An online "geowiki" for metro areas bicycle routes received a funding boost to partner with local transportation agencies.
Cyclopath.org, which was created by a University of Minnesota graduate student, allows users to enter a starting path and destination, much like Google Maps and Map Quest, for bicycle routes and update the map with their own routes, construction updates and even potholes. Users can also customize their routes based on shortest distance and give routes "bikeability" ratings.
The nonprofit Transit for Livable Communities awarded the Metropolitan Council a $185,000 grant to create an extension to the website as part of the Bike Walk Twin Cities initiative, a program through the federal government designed to increase bicycling and walking in the metro area, according to Minnesota Public Radio.

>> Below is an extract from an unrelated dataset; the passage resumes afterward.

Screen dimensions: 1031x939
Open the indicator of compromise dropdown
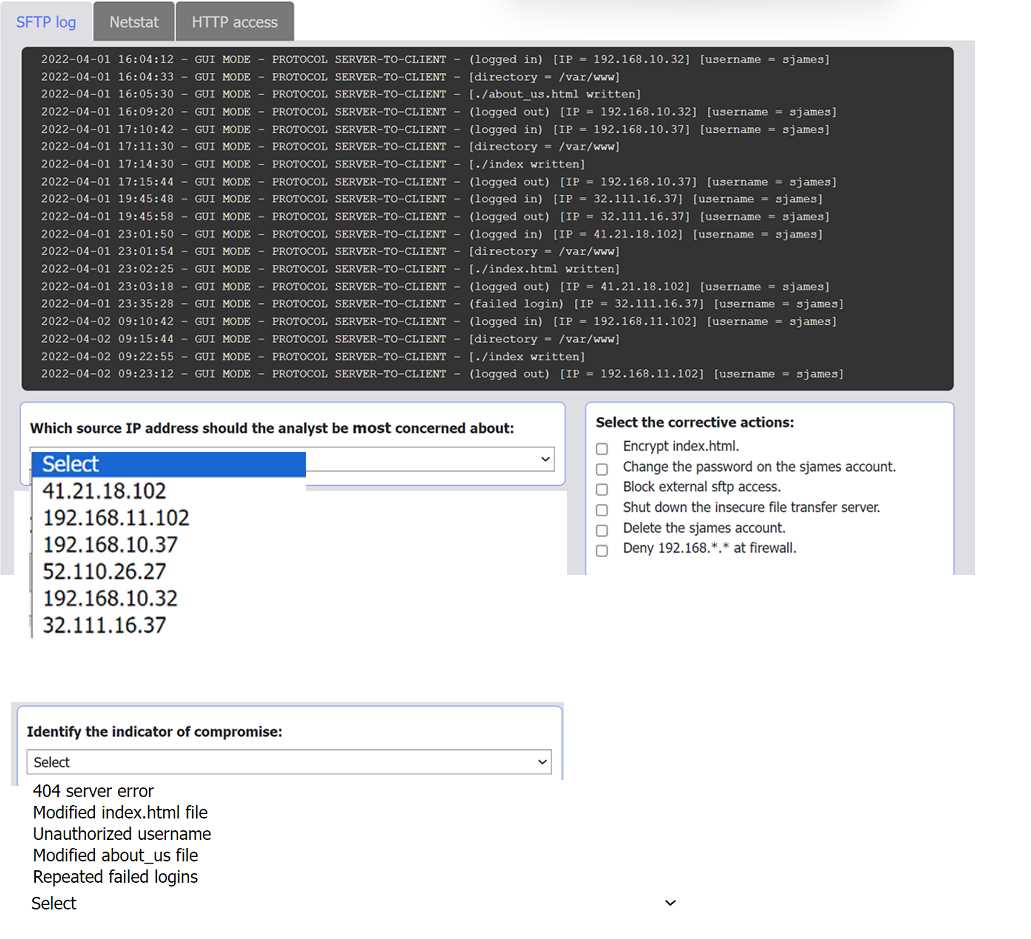(288, 762)
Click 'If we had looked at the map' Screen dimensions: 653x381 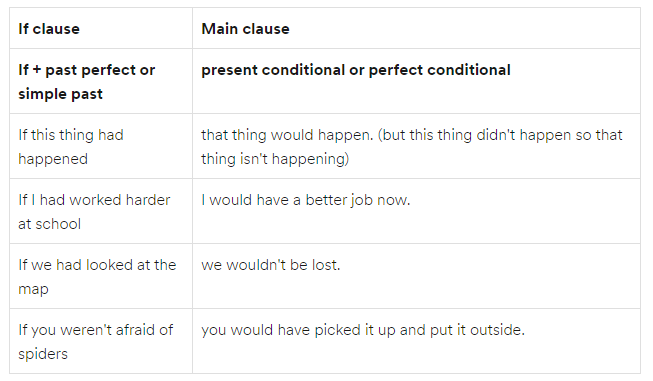tap(97, 276)

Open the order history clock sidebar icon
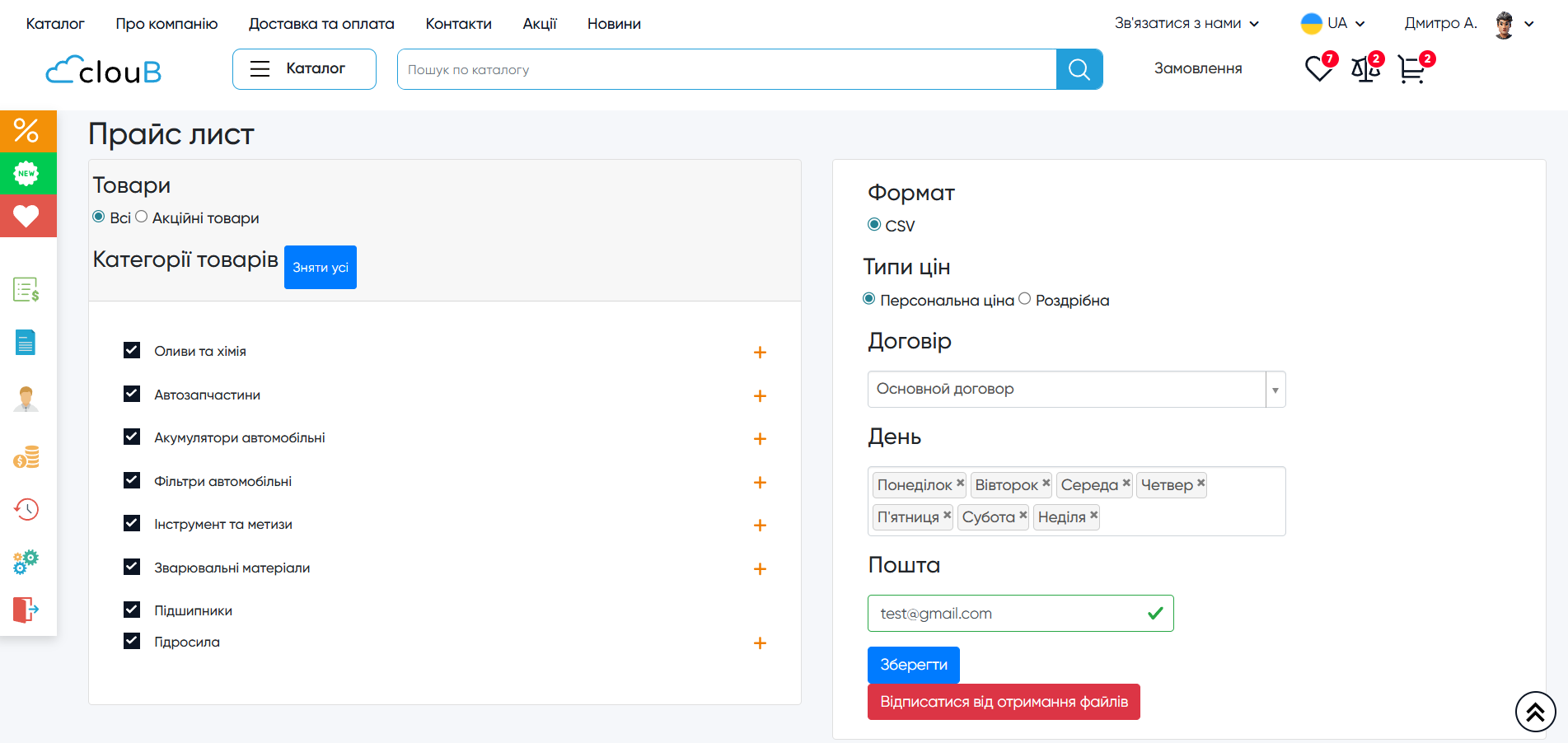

The extension will be called Cycloplan, and will allow local transportation agencies to get comments and suggestions from bicyclists about potential bicycle paths, construction work, detours and other changes.
"It opens up so many opportunities," Reid Priedhorsky, the University student who created the site, told MPR. "Any member of the public could just show what they wanted instead of having to draw a sketch and mail it in."
Priedhorsky, a computer science graduate student, created the website as part of research he was doing at the University, according to a previous Minnesota Daily story. He is interested in online communities.
The project team hopes to have the website completed by summer 2010.